Naszą ankietę na temat oszczędności poczynionych w ostatnim miesiącu traktujemy jako bilans otwarcia. Doświadczenia ostatnich dwóch lat motywują do rozpoczęcia świadomego oszczędzania. Nie wszyscy mają taki nawyk, ale też nie wszystkim coś zostaje po zaspokojeniu bieżących wydatków.
Nasza sonda, przeprowadzona wśród użytkowników INGBankOnline wskazała, że odsetek osób, którym w ostatnim miesiącu udało się odłożyć coś z pensji wyniósł 43%. 33% nie tylko nic nie odłożyło, ale jeszcze musiało sięgnąć po zewnętrzne finansowanie. Tę sondę traktujemy jako bilans otwarcia. W ciągu roku będziemy zadawać pytania z zakresu gospodarowania pieniędzmi, motywów oszczędzania i wydawania, źródeł oporu przed pierwszym krokiem w oszczędzaniu. Kryzys (po początkowej próbie ratowania poziomu konsumpcji przez gospodarstwa domowe kosztem odkładania na przyszłość) sprzyjał poprawie skłonności do oszczędzania. Potwierdzają to dane GUS o dochodach gospodarstw domowych.
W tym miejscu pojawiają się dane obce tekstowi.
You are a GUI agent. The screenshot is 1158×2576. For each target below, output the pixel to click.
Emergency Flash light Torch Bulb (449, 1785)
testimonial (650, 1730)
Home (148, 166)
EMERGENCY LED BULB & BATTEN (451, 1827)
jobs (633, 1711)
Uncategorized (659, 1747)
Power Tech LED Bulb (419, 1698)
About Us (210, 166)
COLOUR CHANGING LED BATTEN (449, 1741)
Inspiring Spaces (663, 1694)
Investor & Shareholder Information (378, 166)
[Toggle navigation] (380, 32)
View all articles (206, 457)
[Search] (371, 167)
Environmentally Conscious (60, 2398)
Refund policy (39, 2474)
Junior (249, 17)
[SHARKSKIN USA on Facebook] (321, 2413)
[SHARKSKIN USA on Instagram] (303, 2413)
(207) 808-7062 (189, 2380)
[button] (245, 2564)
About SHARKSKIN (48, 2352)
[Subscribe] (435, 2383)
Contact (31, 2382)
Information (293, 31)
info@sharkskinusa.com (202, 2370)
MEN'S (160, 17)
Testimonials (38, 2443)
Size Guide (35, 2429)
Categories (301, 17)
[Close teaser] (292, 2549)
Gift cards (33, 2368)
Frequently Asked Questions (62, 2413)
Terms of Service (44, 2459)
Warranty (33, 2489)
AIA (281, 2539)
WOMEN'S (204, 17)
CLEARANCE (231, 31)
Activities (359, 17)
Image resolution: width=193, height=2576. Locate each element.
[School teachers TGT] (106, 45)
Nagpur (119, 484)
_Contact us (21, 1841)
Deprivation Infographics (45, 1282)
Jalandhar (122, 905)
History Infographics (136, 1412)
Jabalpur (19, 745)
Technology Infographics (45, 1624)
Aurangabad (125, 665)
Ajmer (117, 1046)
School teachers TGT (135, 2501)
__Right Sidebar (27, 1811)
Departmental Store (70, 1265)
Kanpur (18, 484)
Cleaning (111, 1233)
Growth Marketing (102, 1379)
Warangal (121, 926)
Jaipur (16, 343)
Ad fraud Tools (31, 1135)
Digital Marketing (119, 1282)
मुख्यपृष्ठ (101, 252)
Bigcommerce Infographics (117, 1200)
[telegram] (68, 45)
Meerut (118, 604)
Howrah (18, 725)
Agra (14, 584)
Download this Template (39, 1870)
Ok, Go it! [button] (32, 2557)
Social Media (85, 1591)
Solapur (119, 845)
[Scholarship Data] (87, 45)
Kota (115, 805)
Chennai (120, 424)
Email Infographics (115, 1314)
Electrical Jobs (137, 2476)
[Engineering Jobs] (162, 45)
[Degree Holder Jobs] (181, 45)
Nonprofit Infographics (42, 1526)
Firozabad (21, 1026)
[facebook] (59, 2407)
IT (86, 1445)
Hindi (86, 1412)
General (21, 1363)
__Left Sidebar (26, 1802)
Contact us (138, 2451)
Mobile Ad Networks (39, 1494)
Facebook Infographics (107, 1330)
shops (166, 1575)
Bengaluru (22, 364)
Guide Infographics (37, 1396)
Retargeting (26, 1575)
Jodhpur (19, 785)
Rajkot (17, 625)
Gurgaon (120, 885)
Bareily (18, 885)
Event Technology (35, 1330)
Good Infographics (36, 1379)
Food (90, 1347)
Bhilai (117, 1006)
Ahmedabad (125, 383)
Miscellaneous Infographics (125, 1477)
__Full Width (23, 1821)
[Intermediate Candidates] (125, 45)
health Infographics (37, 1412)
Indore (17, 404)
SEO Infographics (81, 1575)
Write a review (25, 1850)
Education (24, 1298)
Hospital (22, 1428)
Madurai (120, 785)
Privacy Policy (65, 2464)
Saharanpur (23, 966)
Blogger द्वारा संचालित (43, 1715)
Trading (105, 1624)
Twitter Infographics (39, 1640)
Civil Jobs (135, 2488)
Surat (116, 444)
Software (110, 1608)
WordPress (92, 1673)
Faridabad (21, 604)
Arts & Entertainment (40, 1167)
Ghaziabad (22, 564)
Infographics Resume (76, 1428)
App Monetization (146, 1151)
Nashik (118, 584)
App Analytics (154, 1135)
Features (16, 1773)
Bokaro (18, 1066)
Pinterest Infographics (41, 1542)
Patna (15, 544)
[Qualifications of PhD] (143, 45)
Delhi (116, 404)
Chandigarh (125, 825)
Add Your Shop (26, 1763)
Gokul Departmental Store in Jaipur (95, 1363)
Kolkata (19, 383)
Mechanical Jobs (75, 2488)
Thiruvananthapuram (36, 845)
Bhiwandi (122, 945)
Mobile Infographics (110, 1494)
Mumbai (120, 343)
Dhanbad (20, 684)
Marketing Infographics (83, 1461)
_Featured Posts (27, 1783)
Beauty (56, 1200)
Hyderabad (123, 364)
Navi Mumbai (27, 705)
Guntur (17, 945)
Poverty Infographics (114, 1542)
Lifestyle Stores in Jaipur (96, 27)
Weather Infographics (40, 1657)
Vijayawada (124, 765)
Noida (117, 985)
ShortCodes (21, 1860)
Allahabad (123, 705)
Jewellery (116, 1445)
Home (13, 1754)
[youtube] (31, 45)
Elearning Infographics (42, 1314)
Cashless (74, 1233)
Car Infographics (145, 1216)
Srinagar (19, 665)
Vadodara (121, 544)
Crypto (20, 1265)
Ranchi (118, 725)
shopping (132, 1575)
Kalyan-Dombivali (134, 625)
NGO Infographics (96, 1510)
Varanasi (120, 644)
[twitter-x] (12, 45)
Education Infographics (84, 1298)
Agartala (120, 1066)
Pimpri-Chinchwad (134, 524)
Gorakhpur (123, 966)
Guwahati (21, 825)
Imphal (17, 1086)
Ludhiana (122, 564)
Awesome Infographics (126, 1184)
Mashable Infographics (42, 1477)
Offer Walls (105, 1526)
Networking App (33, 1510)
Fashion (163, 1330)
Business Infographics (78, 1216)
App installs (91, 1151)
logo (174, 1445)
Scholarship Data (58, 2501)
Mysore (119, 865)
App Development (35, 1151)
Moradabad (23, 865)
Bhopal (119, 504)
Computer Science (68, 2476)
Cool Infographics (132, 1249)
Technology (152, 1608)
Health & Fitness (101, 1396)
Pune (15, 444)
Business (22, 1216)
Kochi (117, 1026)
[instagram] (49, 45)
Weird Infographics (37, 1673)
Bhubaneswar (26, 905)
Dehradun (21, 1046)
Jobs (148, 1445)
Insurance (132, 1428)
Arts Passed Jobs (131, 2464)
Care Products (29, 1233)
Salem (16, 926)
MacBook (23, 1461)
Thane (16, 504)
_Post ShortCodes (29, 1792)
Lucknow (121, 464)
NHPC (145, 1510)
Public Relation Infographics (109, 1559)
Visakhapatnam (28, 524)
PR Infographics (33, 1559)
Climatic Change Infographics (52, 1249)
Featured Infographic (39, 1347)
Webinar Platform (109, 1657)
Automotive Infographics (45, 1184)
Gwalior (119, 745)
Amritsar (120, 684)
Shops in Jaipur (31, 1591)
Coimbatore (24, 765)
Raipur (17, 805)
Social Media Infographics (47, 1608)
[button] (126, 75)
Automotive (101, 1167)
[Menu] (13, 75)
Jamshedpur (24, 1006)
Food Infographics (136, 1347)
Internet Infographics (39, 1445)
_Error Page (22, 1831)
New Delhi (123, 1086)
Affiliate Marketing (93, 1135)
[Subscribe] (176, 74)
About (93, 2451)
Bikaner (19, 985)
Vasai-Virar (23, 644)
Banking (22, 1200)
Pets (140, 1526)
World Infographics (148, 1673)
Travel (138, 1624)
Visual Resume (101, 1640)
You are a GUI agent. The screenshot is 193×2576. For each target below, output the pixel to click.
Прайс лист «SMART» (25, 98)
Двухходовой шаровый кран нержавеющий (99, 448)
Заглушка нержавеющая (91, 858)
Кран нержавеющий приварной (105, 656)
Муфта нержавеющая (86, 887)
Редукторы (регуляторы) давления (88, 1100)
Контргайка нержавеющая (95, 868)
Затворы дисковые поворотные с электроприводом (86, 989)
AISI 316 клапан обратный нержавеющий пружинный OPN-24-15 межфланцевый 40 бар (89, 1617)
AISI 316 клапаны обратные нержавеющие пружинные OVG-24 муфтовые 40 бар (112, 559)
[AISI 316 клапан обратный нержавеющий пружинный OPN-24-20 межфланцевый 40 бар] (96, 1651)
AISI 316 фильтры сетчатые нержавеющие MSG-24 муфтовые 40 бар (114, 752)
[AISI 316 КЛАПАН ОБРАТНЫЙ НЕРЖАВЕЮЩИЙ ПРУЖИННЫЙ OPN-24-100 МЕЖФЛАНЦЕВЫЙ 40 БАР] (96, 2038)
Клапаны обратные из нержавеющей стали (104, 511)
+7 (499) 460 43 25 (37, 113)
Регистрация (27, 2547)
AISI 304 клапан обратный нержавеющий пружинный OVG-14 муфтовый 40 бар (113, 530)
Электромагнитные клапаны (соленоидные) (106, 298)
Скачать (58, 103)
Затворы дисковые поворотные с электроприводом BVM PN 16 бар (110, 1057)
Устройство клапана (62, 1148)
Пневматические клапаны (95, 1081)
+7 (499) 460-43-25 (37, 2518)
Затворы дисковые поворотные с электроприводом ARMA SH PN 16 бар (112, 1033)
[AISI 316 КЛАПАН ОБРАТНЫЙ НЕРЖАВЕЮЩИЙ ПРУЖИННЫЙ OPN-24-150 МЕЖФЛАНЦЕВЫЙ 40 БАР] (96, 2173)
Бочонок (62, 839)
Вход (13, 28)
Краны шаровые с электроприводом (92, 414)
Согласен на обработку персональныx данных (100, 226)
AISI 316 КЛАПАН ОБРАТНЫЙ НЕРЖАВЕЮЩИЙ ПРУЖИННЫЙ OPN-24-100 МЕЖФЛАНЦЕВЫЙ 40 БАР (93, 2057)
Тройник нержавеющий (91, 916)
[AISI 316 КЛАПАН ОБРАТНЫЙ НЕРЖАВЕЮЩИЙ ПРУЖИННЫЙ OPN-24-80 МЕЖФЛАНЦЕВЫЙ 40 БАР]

Co więcej, naszym zdaniem nie wróci w tym roku wzmożona konsumpcja (czasami określana jako „życie ponad stan”), która towarzyszyła nam w drugiej połowie 2007 i 2008 roku do czasu wybuchu globalnego kryzysu kredytowego. 2011 będzie więc dobrym rokiem do wyrobienia w sobie nawyku oszczędzania. Poprawa koniunktury rodząca nowe miejsca pracy, powinna też pomóc w oszczędzaniu tym, którzy nawyk i motywację mają, ale brakuje im na tyle dobrego źródła dochodu, żeby było z czego odkładać.
Zakładając, że osoby, u których konsumpcja przekroczyła osiągnięte dochody potrzebowały średnio dofinansowania o równowartości między jedną piątą a jedną trzecią dochodu oraz, że osoby, które odłożyły ponad 30% zaoszczędziły średnio ok. 33% możemy wyliczyć średnią stopę oszczędności netto. Ta miara opisuje wyłącznie gospodarowanie bieżącym dochodem i jest oderwana od majątku i zgromadzonych wcześniej oszczędności. Poza tym uwzględnia, że niektórzy musieli się zadłużyć. Średnia stopa oszczędności netto wśród wszystkich odpytanych przez nas klientów wyniosła między -2% a 2%. W celu usunięcia zaburzeń sezonowych należy do tego wyniku dodać ok. 6 pkt proc. (ten zabieg jest potrzebny do umożliwienia porównań między różnymi kwartałami). A zatem odsezonowana stopa oszczędności netto klientów znajduje się najprawdopodobniej między 4% a 8%. Ten sam wskaźnik policzony dla wszystkich polskich gospodarstw domowych w trzecim kwartale 2010 roku (ostatnie dostępne z GUS dane) wynosił 3%.
Średnia stopa oszczędności brutto, pomijająca przyrost zadłużenia, wyniosła wśród naszych klientów 9%, a po odsezonowaniu osiągnęła 16%. Dane GUS wskazały wśród ogółu Polaków na 11-12%. Klienci INGBankOnline wyróżniają się zatem na tle populacji z dwóch względów. Z jednej strony widzimy, że jak chcą to potrafią odkładać na przyszłość więcej niż średnia krajowa, z drugiej strony korzystali częściej niż przeciętny Polak z zewnętrznego finansowania, zapewne dzięki jego lepszej dostępności w razie potrzeby. Wskazuje na to mniejsza różnica naszego wskaźnika i danych GUS dla stopy oszczędności netto niż dla stopy oszczędności brutto. Ale może należało się tego spodziewać, bo skoro korzystają z bankowości internetowej to stosunkowo niskimi nakładami czasu i energii mogą dokonywać zmian w oszczędnościach i zadłużeniu.
Mamy obiecujący punkt startu na ten rok, jeśli chodzi o motywację do oszczędzania. Co więcej, mamy duży potencjał do promowania oszczędzania w postaci 57% klientów, którym nie udało się nic odłożyć i całkiem możliwe, że nie we wszystkich przypadkach powodem był niedostateczny dochód.
Ankieta została przeprowadzona w dniach od 27 stycznia do 2 lutego br. wśród klientów ING Banku Śląskiego korzystających z systemu bankowości internetowej ING BankOnLine. Na pytanie „Jaki procent swoich miesięcznych dochodów ...?” uzyskaliśmy 65 062 odpowiedzi.